Integrating Your Custom Model with Rosette Server
To deploy your custom-trained model, integrate it into Rosette Server as follows:
-
Ensure that, for the language your are targeting, the following directory exists: ${tcat-root}/models/<lang>/combined-iab-qag
-
Move any existing model files in the target directory to an unused
directory, e.g.
> mkdir ${tcat-root}/models/<lang>/unused
> mv ${tcat-root}/models/<lang>/combined-iab-qag/* ${tcat-root}/models/<lang>/unused
-
Copy all the model files from your newly trained model into your target directory, ${tcat-root}/models/<lang>/combined-iab-qag
-
Relaunch the Rosette Server server
After relaunching the Rosette Server, the categorization
endpoint will use the models in the combined-iab-qag
directory, therefore using your new model for the language of the newmodel.
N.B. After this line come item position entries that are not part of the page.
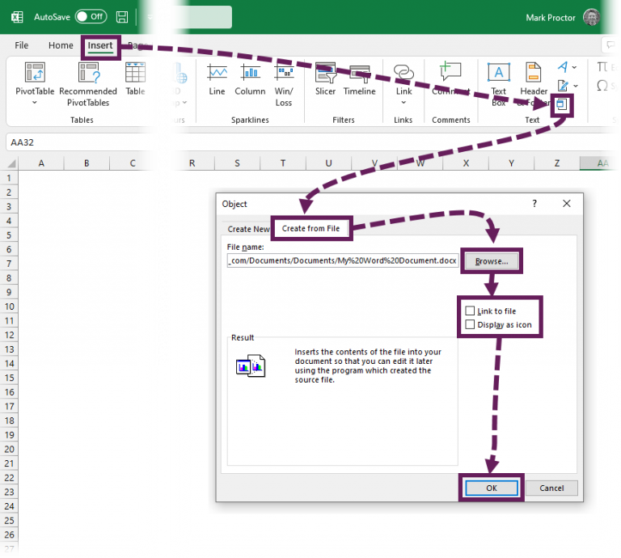Toggle AutoSave switch
This screenshot has height=558, width=621.
[x=90, y=17]
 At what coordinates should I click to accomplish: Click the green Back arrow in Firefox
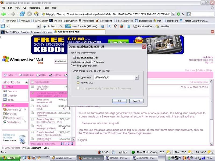pos(4,14)
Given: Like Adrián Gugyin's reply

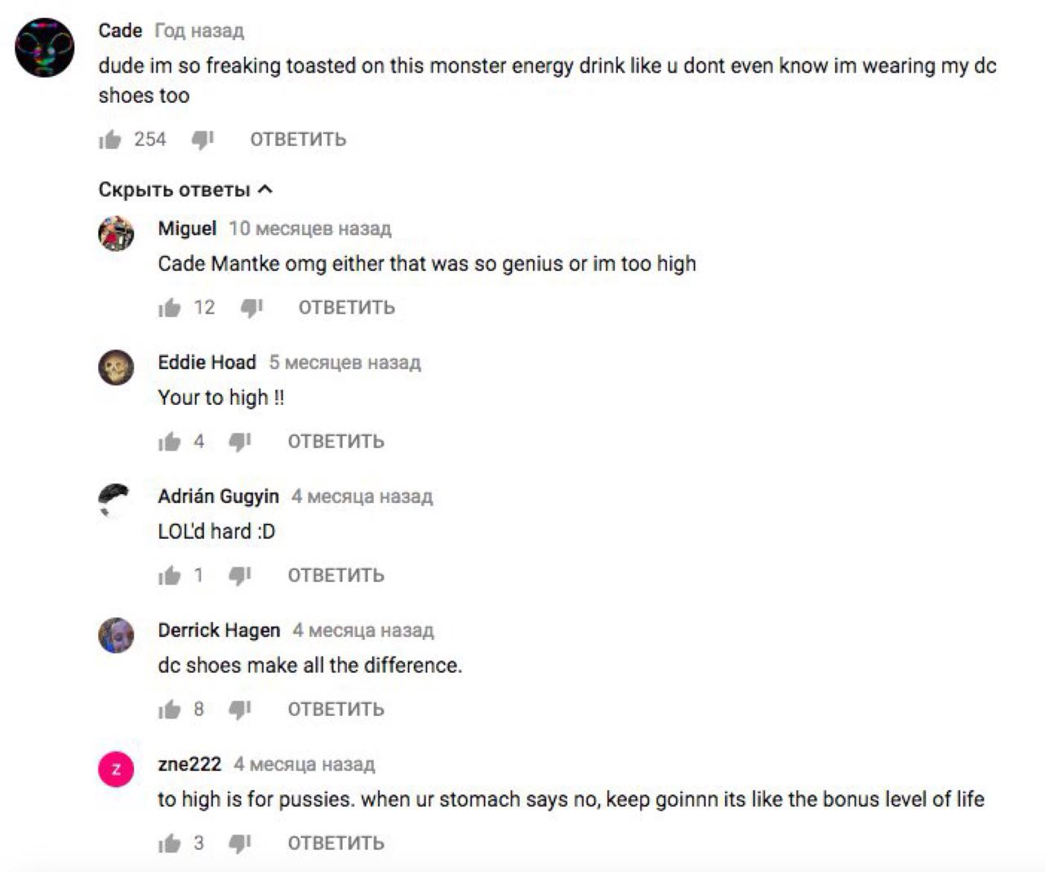Looking at the screenshot, I should (x=170, y=576).
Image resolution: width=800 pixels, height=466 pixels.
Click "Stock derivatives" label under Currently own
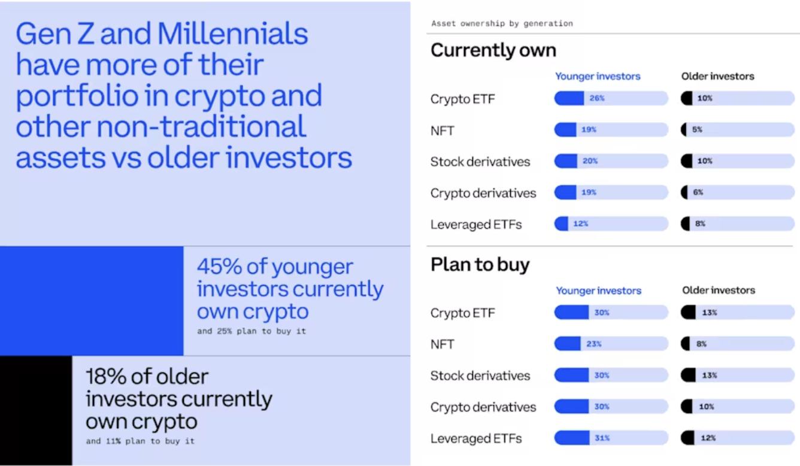(x=480, y=162)
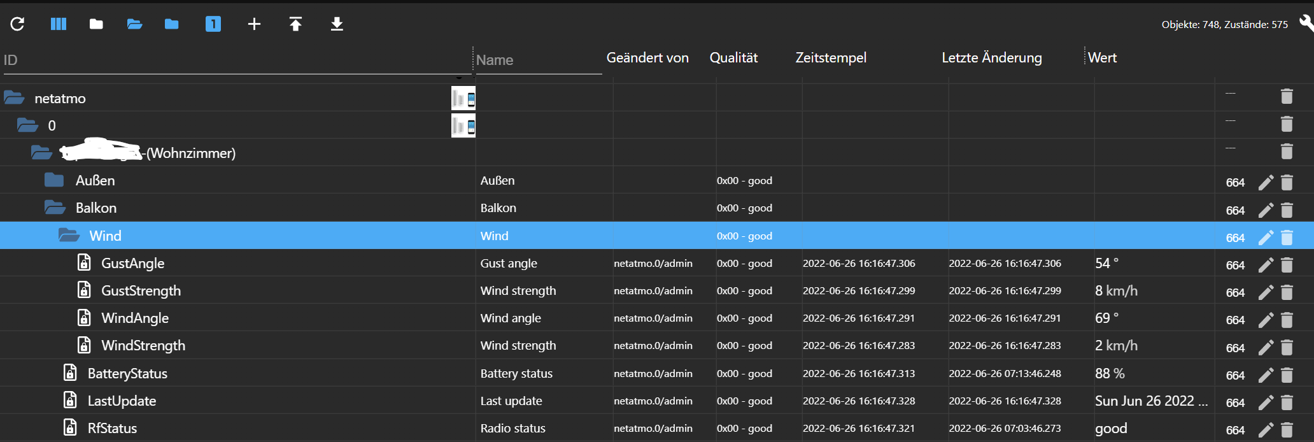Collapse all folders with the white folder icon

point(96,24)
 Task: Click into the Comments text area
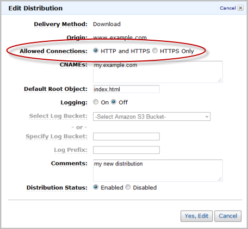158,170
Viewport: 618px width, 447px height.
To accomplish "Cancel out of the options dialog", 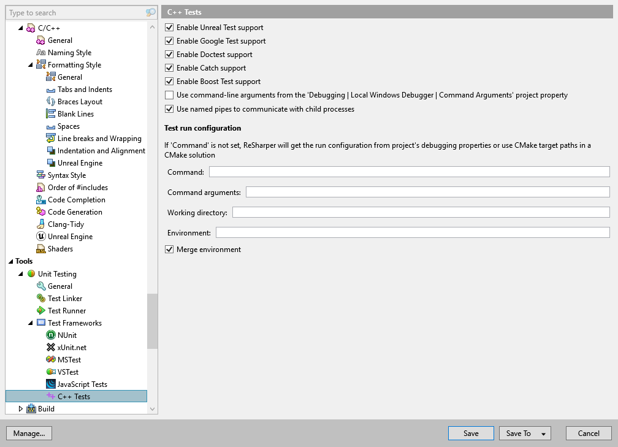I will pyautogui.click(x=588, y=433).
For sentiment model integration, place your model files into ${sentiment-root}/data/svm/<lang>/
and use the sentiment
endpoint. Similarly, move all existing files for that model to a backup directory before copying over the new files.
Note
Note that depending on your specific FTK version, your newly created model may have a lexicon_filtered
file while the existing model has lexicon.filtered
instead. Rosette supports both naming schemes for backwards compatibility. Regardless of which naming scheme you see, you should remove the existing filtered lexicon file before adding the one from your new model. If both lexicon.filtered
and lexicon_filtered
files are in the same model directory, lexicon.filtered
will take precedence.
Adding new language models
Out of the box, the /sentiment
and /categories
endpoints only support the languages of the models that ship with the distribution. Once you have trained a model in a new language, you must add the new languages to the transport-rules.tsv
and worker-config.yaml
files in Rosette Enteprise.
-
For both endpoints, edit the transport-rules.tsv
file. Each endpoint is listed, with a lang=
statement listing the supported languages for the endpoint. Add the three letter ISO 693-3 language code for the new model languages.
/categories lang=eng
/sentiment lang=ara|eng|fas|fra|jpn|spa
-
For the /sentiment
endpoint only, edit the worker-config.yaml
file. Go to the section labeled textPipelines
. Each endpoint is listed with a languages:
statement listing the supported languages for the endpoint. Add the three letter ISO 693-3 language code for the new model languages.
# sentiment
- endpoint: /sentiment
languages: [ 'ara', 'eng', 'fas', 'fra', 'jpn', 'spa' ]
steps:
- componentName: entity-extraction
- componentName: sentiment
Configuring the sentiment endpoint for document-level analysis
The sentiment analysis endpoint can be configured to return document-level sentiment analysis only, by turning off entity-level sentiment analysis. This requires modifying the worker-config.yaml
file to remove the entity extraction step from the process. This will speed up document-level sentiment analysis.
The following edits are made to the worker-config.yaml
file. The shipped version of the file is:
# sentiment
- endpoint: /sentiment
languages: [ 'ara', 'eng', 'fas', 'fra', 'jpn', 'spa' ]
steps:
- componentName: entity-extraction
- componentName: sentiment
Change the above block to:
# sentiment
- endpoint: /sentiment
languages: [ 'ara', 'eng', 'fas', 'fra', 'jpn', 'spa' ]
steps:
- componentName: base-linguistics
factoryName: tokenize
- componentName: sentiment
The entity extraction endpoint must be replaced by the tokenization endpoint in the pipeline.